The entries are to be returned exactly as written.
====== Information provided
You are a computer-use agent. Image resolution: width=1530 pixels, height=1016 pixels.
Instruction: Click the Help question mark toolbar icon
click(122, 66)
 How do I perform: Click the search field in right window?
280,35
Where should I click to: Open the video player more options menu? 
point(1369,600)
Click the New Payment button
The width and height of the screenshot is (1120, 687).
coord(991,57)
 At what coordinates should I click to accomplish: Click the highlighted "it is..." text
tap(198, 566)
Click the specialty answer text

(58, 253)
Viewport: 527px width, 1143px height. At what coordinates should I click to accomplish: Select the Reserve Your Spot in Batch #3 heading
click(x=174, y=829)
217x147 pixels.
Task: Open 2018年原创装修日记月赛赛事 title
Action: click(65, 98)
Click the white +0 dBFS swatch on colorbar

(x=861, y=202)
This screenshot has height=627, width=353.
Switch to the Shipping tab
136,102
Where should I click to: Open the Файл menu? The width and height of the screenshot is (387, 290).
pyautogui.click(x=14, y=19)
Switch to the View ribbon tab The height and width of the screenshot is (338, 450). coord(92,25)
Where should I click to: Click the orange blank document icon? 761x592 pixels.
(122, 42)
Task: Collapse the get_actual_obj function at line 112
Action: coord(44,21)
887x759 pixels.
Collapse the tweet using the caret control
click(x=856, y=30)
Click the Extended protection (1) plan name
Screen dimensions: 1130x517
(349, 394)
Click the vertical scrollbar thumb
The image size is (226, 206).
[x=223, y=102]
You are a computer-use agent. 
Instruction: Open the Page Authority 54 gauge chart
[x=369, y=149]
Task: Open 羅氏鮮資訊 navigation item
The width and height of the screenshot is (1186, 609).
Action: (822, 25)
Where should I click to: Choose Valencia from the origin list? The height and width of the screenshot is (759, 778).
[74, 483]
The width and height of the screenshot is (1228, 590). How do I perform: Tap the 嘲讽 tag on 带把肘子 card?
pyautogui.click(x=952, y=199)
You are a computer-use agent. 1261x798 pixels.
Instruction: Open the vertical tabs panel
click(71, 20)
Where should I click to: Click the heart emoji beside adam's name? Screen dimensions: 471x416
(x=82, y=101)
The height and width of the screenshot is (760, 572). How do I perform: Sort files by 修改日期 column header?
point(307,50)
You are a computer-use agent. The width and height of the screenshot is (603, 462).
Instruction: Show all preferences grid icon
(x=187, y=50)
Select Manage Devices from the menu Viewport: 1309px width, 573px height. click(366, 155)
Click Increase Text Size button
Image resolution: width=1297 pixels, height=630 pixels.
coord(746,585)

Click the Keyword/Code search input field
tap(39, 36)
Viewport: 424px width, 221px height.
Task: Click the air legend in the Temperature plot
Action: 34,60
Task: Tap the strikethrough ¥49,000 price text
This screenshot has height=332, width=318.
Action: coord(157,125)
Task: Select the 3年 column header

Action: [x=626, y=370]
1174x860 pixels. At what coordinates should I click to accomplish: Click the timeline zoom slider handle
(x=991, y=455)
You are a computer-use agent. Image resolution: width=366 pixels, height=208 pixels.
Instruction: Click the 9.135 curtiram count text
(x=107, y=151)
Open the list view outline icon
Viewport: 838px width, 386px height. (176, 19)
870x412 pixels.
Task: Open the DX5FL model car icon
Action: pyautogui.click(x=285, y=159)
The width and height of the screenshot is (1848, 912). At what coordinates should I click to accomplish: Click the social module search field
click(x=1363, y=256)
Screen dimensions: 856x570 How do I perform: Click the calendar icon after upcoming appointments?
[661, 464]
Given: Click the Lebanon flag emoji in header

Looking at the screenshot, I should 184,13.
============
**Answer box**
You are a computer-use agent. Image resolution: width=1530 pixels, height=1016 pixels.
Instruction: Click the Help question mark toolbar icon
click(122, 66)
 How do I perform: Click the search field in right window?
280,35
Where should I click to: Open the video player more options menu? 
point(1369,600)
Click the New Payment button
The width and height of the screenshot is (1120, 687).
coord(991,57)
 At what coordinates should I click to accomplish: Click the highlighted "it is..." text
tap(198, 566)
Click the specialty answer text

(58, 253)
Viewport: 527px width, 1143px height. At what coordinates should I click to accomplish: Select the Reserve Your Spot in Batch #3 heading
click(x=174, y=829)
217x147 pixels.
Task: Open 2018年原创装修日记月赛赛事 title
Action: click(65, 98)
Click the white +0 dBFS swatch on colorbar

(x=861, y=202)
This screenshot has height=627, width=353.
Switch to the Shipping tab
136,102
Where should I click to: Open the Файл menu? The width and height of the screenshot is (387, 290).
pyautogui.click(x=14, y=19)
Switch to the View ribbon tab The height and width of the screenshot is (338, 450). coord(92,25)
Where should I click to: Click the orange blank document icon? 761x592 pixels.
(122, 42)
Task: Collapse the get_actual_obj function at line 112
Action: coord(44,21)
887x759 pixels.
Collapse the tweet using the caret control
click(x=856, y=30)
Click the Extended protection (1) plan name
Screen dimensions: 1130x517
(349, 394)
Click the vertical scrollbar thumb
The image size is (226, 206).
[x=223, y=102]
You are a computer-use agent. 
Instruction: Open the Page Authority 54 gauge chart
[x=369, y=149]
Task: Open 羅氏鮮資訊 navigation item
The width and height of the screenshot is (1186, 609).
Action: (822, 25)
Where should I click to: Choose Valencia from the origin list? The height and width of the screenshot is (759, 778).
[74, 483]
The width and height of the screenshot is (1228, 590). How do I perform: Tap the 嘲讽 tag on 带把肘子 card?
pyautogui.click(x=952, y=199)
You are a computer-use agent. 1261x798 pixels.
Instruction: Open the vertical tabs panel
click(71, 20)
Where should I click to: Click the heart emoji beside adam's name? Screen dimensions: 471x416
(x=82, y=101)
The height and width of the screenshot is (760, 572). How do I perform: Sort files by 修改日期 column header?
point(307,50)
You are a computer-use agent. The width and height of the screenshot is (603, 462).
Instruction: Show all preferences grid icon
(x=187, y=50)
Select Manage Devices from the menu Viewport: 1309px width, 573px height. click(366, 155)
Click Increase Text Size button
Image resolution: width=1297 pixels, height=630 pixels.
coord(746,585)

Click the Keyword/Code search input field
tap(39, 36)
Viewport: 424px width, 221px height.
Task: Click the air legend in the Temperature plot
Action: 34,60
Task: Tap the strikethrough ¥49,000 price text
This screenshot has height=332, width=318.
Action: coord(157,125)
Task: Select the 3年 column header

Action: [x=626, y=370]
1174x860 pixels. At what coordinates should I click to accomplish: Click the timeline zoom slider handle
(x=991, y=455)
You are a computer-use agent. Image resolution: width=366 pixels, height=208 pixels.
Instruction: Click the 9.135 curtiram count text
(x=107, y=151)
Open the list view outline icon
Viewport: 838px width, 386px height. (176, 19)
870x412 pixels.
Task: Open the DX5FL model car icon
Action: pyautogui.click(x=285, y=159)
The width and height of the screenshot is (1848, 912). At what coordinates should I click to accomplish: Click the social module search field
click(x=1363, y=256)
Screen dimensions: 856x570 How do I perform: Click the calendar icon after upcoming appointments?
[661, 464]
Given: Click the Lebanon flag emoji in header

Looking at the screenshot, I should 184,13.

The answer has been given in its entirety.